• _RECORD LIST_:
════
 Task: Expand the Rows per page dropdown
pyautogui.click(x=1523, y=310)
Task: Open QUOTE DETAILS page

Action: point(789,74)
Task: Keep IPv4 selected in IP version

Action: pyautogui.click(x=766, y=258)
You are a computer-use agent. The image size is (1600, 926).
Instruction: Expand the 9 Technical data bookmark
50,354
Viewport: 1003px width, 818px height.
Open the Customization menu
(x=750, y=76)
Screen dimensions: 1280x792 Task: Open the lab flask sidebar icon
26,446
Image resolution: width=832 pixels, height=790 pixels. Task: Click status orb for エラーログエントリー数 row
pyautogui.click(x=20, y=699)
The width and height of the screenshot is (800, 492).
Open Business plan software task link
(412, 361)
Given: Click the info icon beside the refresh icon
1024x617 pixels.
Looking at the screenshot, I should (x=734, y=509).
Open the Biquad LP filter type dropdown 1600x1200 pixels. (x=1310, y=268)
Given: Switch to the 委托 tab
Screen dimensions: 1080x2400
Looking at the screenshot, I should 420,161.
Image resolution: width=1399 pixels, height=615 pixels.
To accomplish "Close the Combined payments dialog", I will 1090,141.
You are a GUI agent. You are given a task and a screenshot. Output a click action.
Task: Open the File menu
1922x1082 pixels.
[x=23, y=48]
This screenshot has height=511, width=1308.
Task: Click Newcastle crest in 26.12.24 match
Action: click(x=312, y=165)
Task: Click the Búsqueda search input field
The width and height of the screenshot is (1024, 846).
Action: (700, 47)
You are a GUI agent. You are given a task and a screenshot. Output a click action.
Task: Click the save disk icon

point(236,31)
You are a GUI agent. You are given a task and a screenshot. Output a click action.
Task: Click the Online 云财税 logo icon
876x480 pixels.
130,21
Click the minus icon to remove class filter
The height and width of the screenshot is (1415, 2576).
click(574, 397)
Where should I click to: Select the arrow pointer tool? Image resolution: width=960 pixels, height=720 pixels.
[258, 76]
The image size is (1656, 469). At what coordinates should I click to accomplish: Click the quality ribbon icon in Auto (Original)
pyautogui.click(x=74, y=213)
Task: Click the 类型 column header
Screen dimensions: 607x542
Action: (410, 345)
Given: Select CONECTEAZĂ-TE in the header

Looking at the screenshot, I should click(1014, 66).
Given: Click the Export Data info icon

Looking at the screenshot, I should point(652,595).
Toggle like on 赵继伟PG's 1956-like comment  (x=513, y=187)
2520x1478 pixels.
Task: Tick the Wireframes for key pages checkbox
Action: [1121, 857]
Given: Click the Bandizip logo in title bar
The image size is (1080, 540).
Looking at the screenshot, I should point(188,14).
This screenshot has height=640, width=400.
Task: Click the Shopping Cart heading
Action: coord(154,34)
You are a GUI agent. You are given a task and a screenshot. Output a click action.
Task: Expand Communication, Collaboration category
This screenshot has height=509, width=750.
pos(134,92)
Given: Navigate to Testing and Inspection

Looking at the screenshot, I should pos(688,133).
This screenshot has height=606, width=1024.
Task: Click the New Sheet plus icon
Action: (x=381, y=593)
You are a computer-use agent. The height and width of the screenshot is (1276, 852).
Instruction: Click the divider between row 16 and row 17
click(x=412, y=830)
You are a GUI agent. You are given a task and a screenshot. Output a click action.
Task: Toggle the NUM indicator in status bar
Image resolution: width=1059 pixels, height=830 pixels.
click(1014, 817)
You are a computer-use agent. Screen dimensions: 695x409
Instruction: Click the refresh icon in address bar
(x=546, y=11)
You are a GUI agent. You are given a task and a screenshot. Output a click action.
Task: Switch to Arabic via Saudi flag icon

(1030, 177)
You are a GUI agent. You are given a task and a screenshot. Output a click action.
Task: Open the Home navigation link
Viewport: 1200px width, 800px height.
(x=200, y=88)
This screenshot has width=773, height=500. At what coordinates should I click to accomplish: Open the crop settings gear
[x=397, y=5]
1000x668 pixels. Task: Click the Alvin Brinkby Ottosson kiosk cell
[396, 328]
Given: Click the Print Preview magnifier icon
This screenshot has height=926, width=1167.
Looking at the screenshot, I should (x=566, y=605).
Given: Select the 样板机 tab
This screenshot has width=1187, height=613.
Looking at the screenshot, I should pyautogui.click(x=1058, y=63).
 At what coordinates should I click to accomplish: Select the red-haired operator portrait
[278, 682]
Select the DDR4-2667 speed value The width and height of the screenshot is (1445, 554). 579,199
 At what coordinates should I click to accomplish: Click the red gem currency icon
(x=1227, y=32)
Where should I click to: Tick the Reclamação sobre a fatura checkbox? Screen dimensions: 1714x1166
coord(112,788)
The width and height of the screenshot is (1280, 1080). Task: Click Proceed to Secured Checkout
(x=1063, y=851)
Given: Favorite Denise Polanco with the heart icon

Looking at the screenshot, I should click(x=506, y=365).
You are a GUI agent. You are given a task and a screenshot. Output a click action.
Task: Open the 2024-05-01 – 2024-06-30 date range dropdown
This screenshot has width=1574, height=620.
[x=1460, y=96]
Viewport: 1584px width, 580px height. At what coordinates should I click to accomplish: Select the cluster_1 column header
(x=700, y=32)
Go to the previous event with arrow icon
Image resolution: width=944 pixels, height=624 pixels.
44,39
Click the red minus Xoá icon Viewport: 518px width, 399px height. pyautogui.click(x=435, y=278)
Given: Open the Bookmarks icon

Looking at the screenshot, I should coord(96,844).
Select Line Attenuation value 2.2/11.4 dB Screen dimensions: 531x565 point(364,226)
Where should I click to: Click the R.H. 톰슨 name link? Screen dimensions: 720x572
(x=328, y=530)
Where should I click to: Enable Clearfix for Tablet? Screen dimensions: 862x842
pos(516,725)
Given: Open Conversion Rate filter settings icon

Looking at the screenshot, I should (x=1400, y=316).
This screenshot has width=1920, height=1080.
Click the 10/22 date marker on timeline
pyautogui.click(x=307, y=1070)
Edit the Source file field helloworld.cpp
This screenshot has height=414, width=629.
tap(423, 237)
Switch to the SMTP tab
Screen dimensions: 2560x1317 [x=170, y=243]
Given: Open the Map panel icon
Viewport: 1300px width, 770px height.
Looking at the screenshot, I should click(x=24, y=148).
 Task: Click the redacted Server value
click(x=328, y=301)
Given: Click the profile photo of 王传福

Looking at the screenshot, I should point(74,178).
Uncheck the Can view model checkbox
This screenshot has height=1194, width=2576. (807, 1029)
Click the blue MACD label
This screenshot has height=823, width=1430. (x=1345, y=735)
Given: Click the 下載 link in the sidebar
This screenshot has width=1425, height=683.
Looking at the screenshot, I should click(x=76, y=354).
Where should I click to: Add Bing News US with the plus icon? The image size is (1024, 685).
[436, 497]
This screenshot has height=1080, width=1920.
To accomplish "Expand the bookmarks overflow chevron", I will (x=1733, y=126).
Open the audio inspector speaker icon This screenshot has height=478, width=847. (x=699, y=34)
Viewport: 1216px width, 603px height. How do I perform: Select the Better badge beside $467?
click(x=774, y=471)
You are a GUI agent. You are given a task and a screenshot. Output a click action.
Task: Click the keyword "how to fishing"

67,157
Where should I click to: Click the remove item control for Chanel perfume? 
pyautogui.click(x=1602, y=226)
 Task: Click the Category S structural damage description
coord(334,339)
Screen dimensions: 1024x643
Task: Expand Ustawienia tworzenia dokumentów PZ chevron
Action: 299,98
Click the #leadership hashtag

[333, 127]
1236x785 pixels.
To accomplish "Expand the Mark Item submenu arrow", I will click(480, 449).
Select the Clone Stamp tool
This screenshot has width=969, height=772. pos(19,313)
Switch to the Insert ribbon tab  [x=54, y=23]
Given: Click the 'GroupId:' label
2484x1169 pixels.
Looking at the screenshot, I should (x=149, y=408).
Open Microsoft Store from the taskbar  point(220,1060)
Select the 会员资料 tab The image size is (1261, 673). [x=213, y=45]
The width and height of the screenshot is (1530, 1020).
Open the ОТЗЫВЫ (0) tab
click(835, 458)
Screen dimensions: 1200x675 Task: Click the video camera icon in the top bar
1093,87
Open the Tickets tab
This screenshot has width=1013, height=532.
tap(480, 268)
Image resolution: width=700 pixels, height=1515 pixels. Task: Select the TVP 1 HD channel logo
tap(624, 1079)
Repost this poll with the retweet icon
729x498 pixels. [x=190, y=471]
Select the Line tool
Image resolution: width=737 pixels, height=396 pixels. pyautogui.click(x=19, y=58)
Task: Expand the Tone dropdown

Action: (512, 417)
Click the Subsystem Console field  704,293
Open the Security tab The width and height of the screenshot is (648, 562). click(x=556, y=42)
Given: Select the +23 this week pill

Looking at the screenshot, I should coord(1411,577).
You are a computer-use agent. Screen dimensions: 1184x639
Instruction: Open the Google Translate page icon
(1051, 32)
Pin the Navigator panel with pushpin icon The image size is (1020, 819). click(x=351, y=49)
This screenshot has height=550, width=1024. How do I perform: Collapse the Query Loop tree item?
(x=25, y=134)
════
Print the material again word for word, from the line with "Where should I click to: Select" to the line with "Action: coord(154,34)", keeping both of those lines.

• _COMPLETE OUTPUT_:
Where should I click to: Select the arrow pointer tool? Image resolution: width=960 pixels, height=720 pixels.
[258, 76]
The image size is (1656, 469). At what coordinates should I click to accomplish: Click the quality ribbon icon in Auto (Original)
pyautogui.click(x=74, y=213)
Task: Click the 类型 column header
Screen dimensions: 607x542
Action: (410, 345)
Given: Select CONECTEAZĂ-TE in the header

Looking at the screenshot, I should click(1014, 66).
Given: Click the Export Data info icon

Looking at the screenshot, I should point(652,595).
Toggle like on 赵继伟PG's 1956-like comment  (x=513, y=187)
2520x1478 pixels.
Task: Tick the Wireframes for key pages checkbox
Action: [1121, 857]
Given: Click the Bandizip logo in title bar
The image size is (1080, 540).
Looking at the screenshot, I should point(188,14).
This screenshot has height=640, width=400.
Task: Click the Shopping Cart heading
Action: coord(154,34)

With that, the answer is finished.